▸ **Testo fornito**:
= = = = = = =
Formalmente la staffetta di Eat the Rich, con CampiAperti, è cominciata cinque settimane fa, sempre formalmente la staffetta è proseguita fino ad oggi. Come abbiamo già detto e scritto, però, dopo poco la partecipazione ci ha ecceduto coinvolgendo tanti e tante, singol* e realtà organizzate oltre noi.
Dopo cinque settimane al presidio a Ventimiglia, anche grazie al nostro contributo, ci sono fornelli da campo, piani cottura, un forno a legna, un frigo e una dispensa inventariata. Tutte le cucine popolari sparse per l’Italia hanno già lì pronto tutto quello che occorre per contribuire anche con poche persone per pochi giorni. Questo è uno degli strumenti di incontro e organizzazione della vita in comune del presidio con i migranti; oltre ai corsi di lingue e lo sportello medico-legale, a cui è possibile prendere parte attiva.
= = = = = = =
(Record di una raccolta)
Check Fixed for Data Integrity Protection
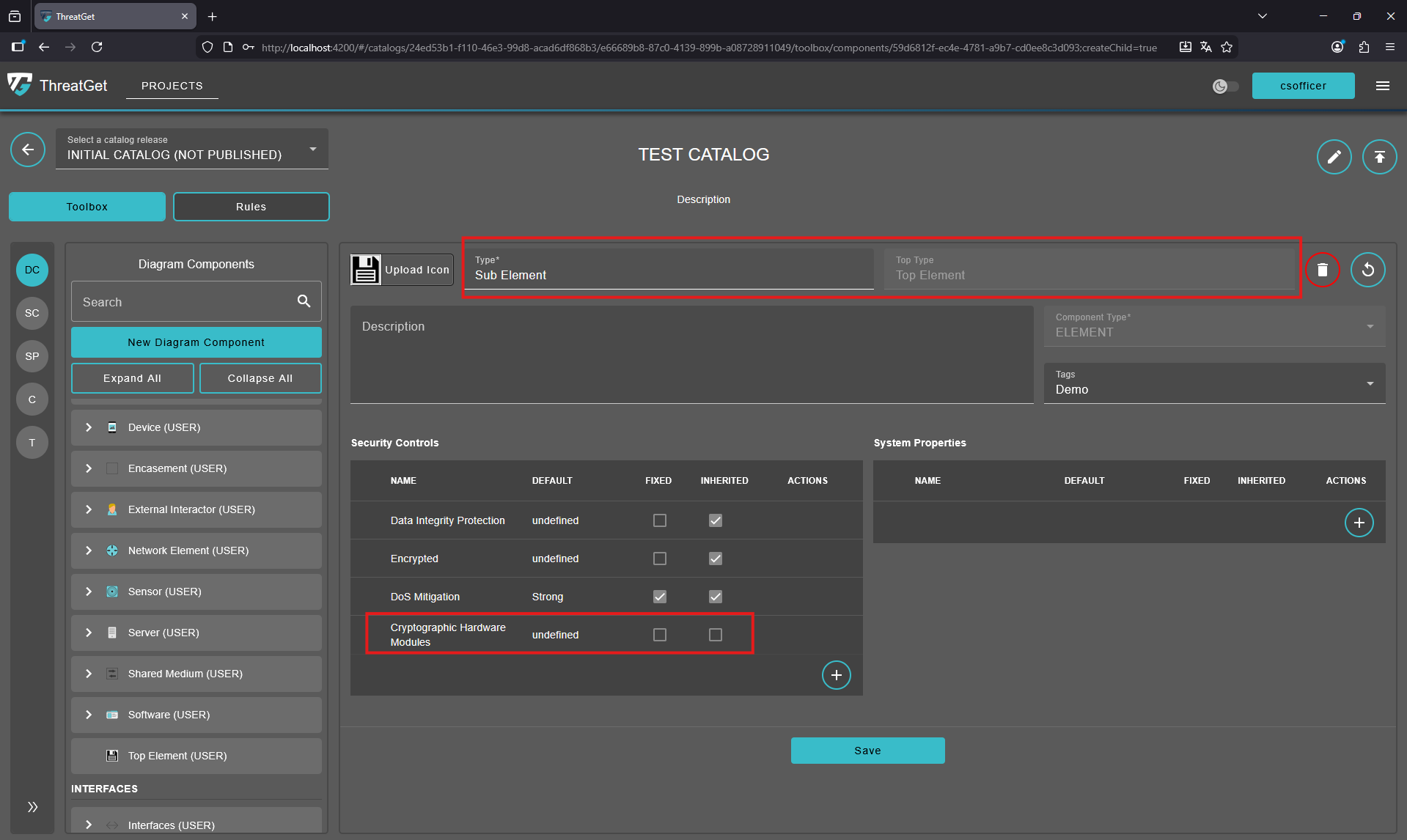This screenshot has height=840, width=1407. (660, 520)
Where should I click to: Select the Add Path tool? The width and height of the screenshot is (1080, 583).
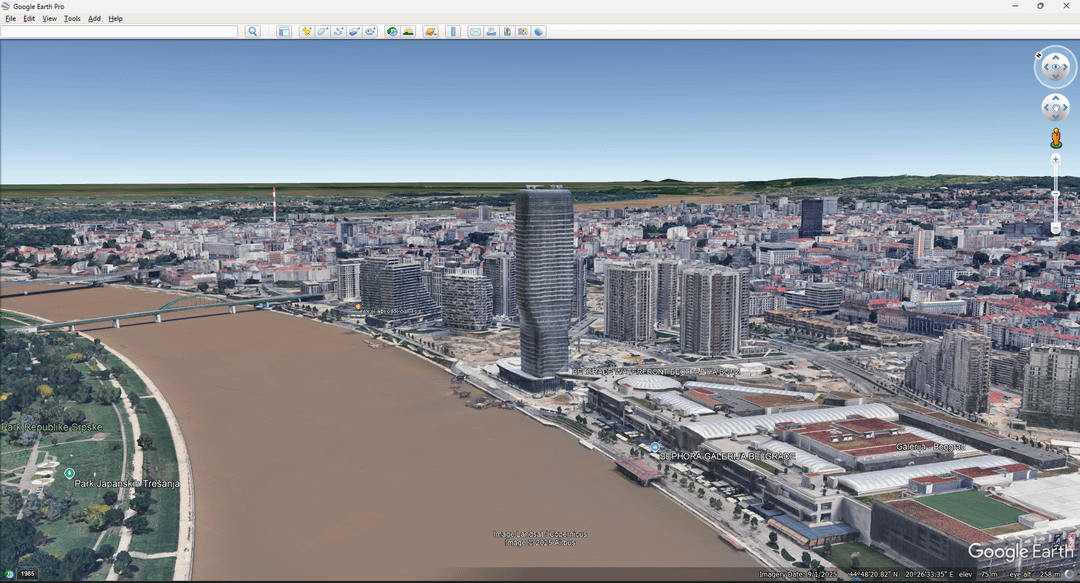(x=338, y=32)
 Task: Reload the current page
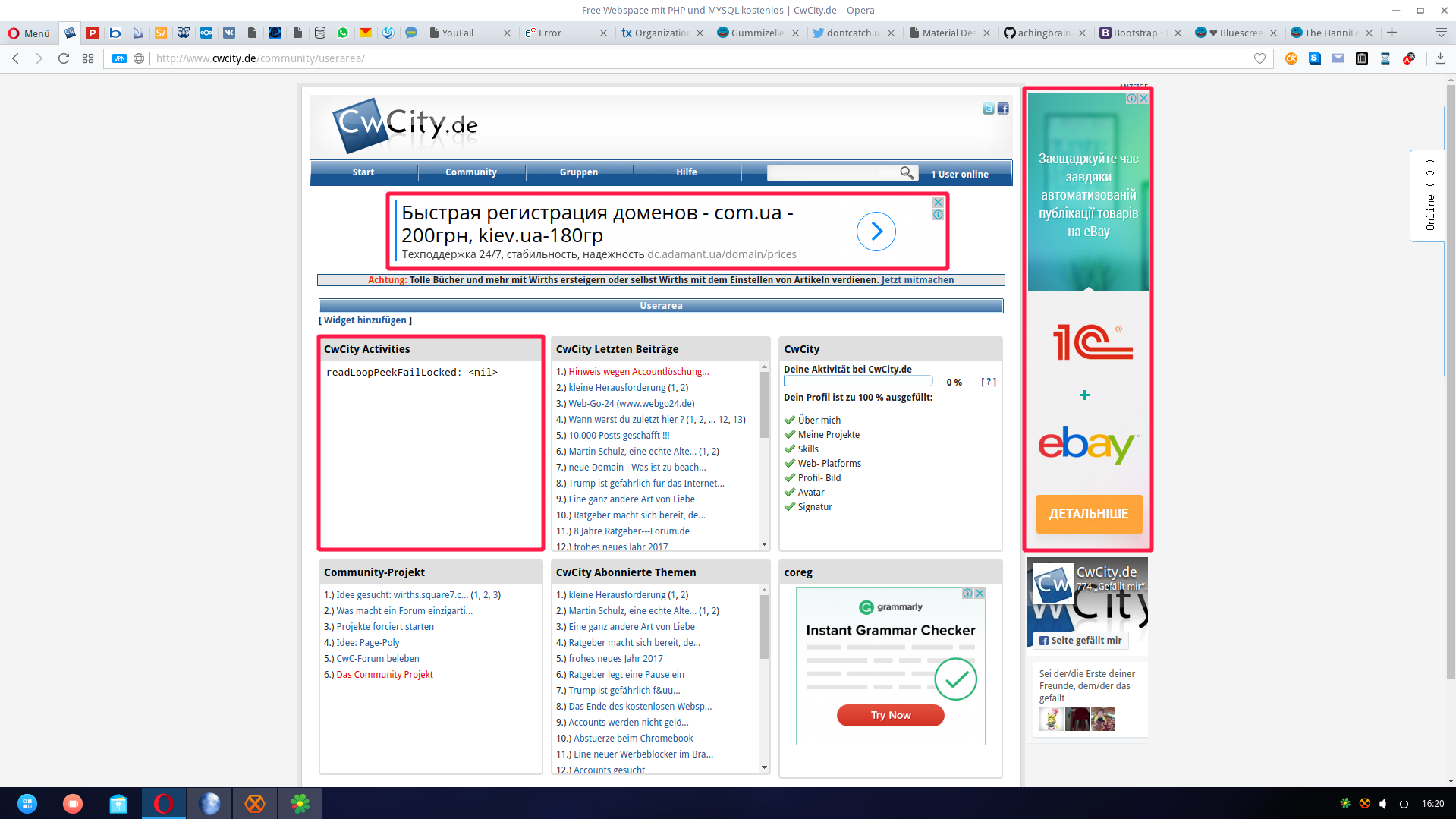coord(64,58)

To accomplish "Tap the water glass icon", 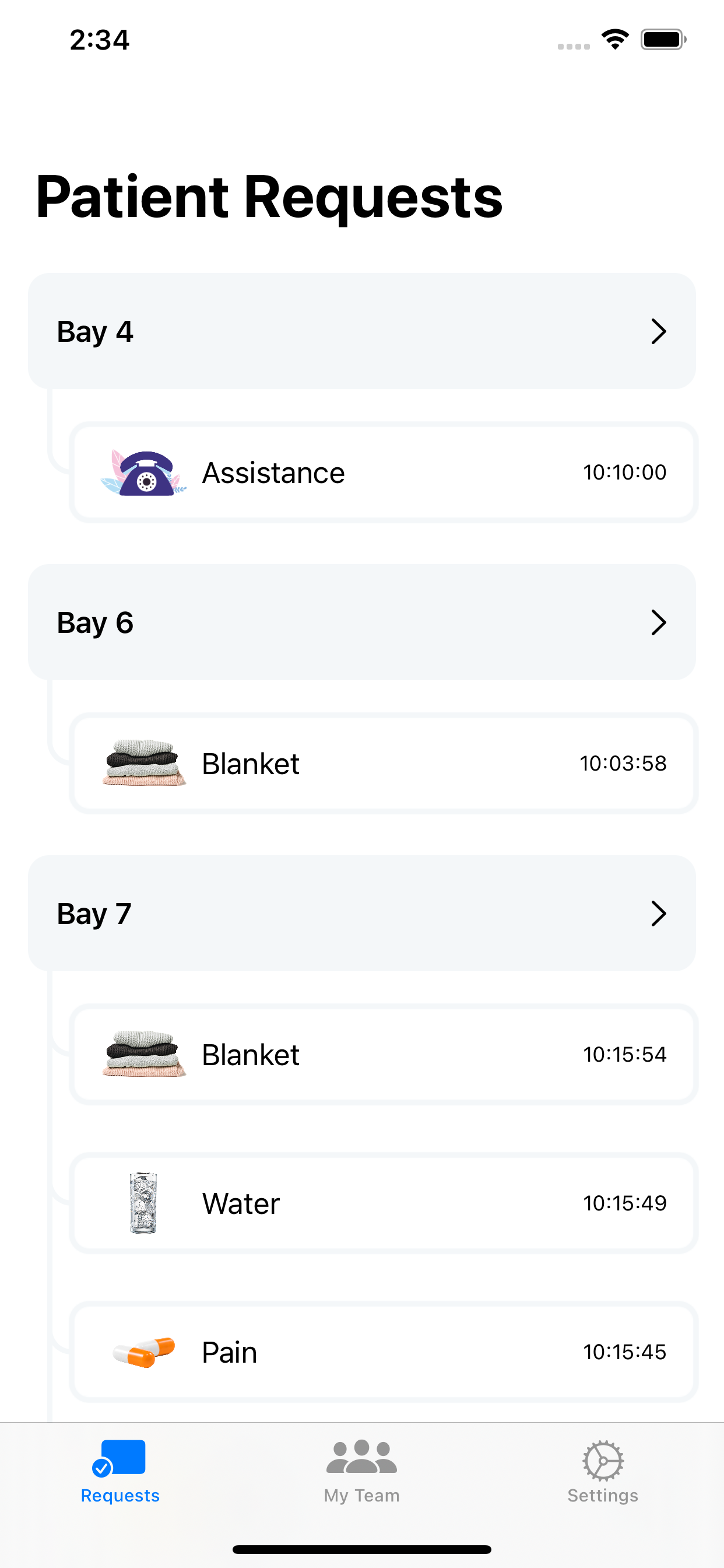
= = = = = = =
▸ **Attività 1**: Secondo il testo sul presidio di Ventimiglia, quali attrezzature si trovano ora al presidio dopo cinque settimane?
▸ **Attività 2**: Ricopia dal testo sul presidio di Ventimiglia il passo che comincia con "Formalmente la staffetta di" e termina con "organizzate oltre noi.".
▸ **Attività 3**: Prosegui il testo sul presidio di Ventimiglia dal punto in cui finisce.

▸ **Risposta 1**: Fornelli da campo, piani cottura, un forno a legna, un frigo e una dispensa inventariata.

▸ **Risposta 2**:
Formalmente la staffetta di Eat the Rich, con CampiAperti, è cominciata cinque settimane fa, sempre formalmente la staffetta è proseguita fino ad oggi. Come abbiamo già detto e scritto, però, dopo poco la partecipazione ci ha ecceduto coinvolgendo tanti e tante, singol* e realtà organizzate oltre noi.

▸ **Risposta 3**:
Queste righe non segnano la la chiusura della staffetta, nè vogliono farne un bilancio, ma crediamo nell’opportunità di in un rilancio ancora più diffuso e per rimarcare quanto sta già avvenendo. Perchè il presidio vive delle energie e dei corpi che lo attraversano. Non c’è da fare scommesse o previsioni su “quanto può durare”: il Presidio NoBorder di Ventimiglia è un flusso che intercetta flussi, organizza la risposta, giorno per giorno, alla domanda “cosa può un corpo” collettivo e quindi sempre mobile e in divenire. È uno spazio, simbolico e reale al tempo stesso, di pressione per le istituzioni, per il semplice fatto di esistere e fare rumore da quasi due mesi lì dove non dovrebbe essere, nelle forme che l’istituzione non governa, dove sono state ribaltate le logiche classiche di accoglienza caritatevoli ed emergenziali, che trattano i migranti come subalterni e soggetti passivi; è un possibile punto di applicazione della forza su una delle ferite aperte dell’Europa.